A Statement and a Symbol
At North, we observe two sacraments: communion and baptism. We share in communion together most every week during our Sunday gatherings. Communion exists for all believers and is to be enjoyed regularly. During communion, we worship Jesus as both with us and for us. He is present and provider. Jesus has provided for our full forgiveness of sin through his perfect life, sacrificial death and victorious resurrection. The bread and wine symbolize his body and blood. And through communion, we experience his spiritual presence among us in a special way.
Baptism is a one time experience for new believers. It is both a statement and a symbol to be done as soon as possible after initial repentance and faith. Baptism is done publicly as a bold statement. The new christian is identifying with the Lord Jesus. Baptism is also a symbol. The new christian is identifying with the life of Jesus. Just as Jesus was dead, buried and is now risen, the new believer is submerged under the water indicating the death and burial of his or her old life then raised out of the water expressing the new and risen life of Jesus. Lastly, as we see in many biblical accounts (Acts 2:41; 8:12; 8:38; 9:18; 10:48; 16:15; 16:33; and, 19:5), new believers were baptized as soon as reasonably was possible.

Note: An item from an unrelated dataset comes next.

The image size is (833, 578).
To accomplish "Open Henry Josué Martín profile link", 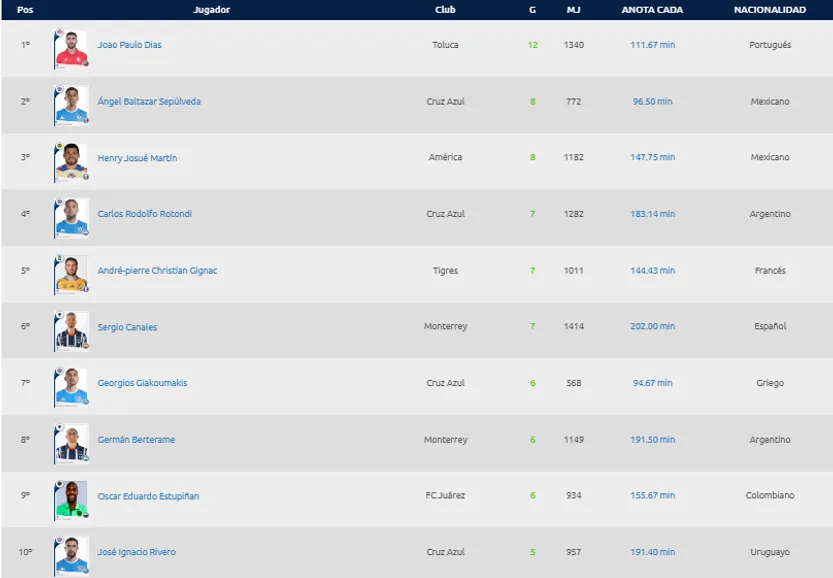I will pos(137,158).
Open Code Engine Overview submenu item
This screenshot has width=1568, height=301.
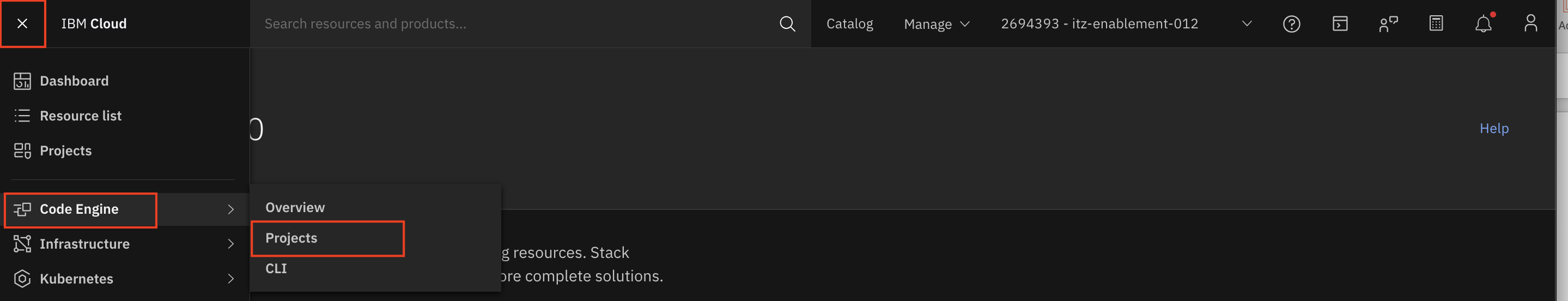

With this last perspective of baptism from the bible in mind, we want to change one aspect of how we observe this sacrament at North. Traditionally, we have held baptisms during our Sunday gatherings both quarterly and on Easter Sunday. This meant that some new believers at North had to wait for several months to be baptized after professing their new faith in Jesus. In order to baptize new christians as soon as is reasonably possible, we will now celebrate baptisms on a more regular basis. We will be inviting brand new believers each Sunday to express their desire to be baptized. We will counsel them and collect the information we need in order to tell the story of their faith journey so that we can baptize them on the following Sunday. Ideally, this means that new christians will be baptized within a week or two of their conversion.
What about spontaneous baptisms? We will continue to observe spontaneous baptisms by inviting people to be immersed on Sundays we have scheduled baptisms and most especially on Easter Sunday.
If you are a christian who has never been baptized, please let us know and we will schedule it for you as soon as is reasonable. Let’s pray for and share the gospel of Jesus with our family members and friends who don’t yet know him. And let’s trust that soon baptism, much like communion, will become an every Sunday experience.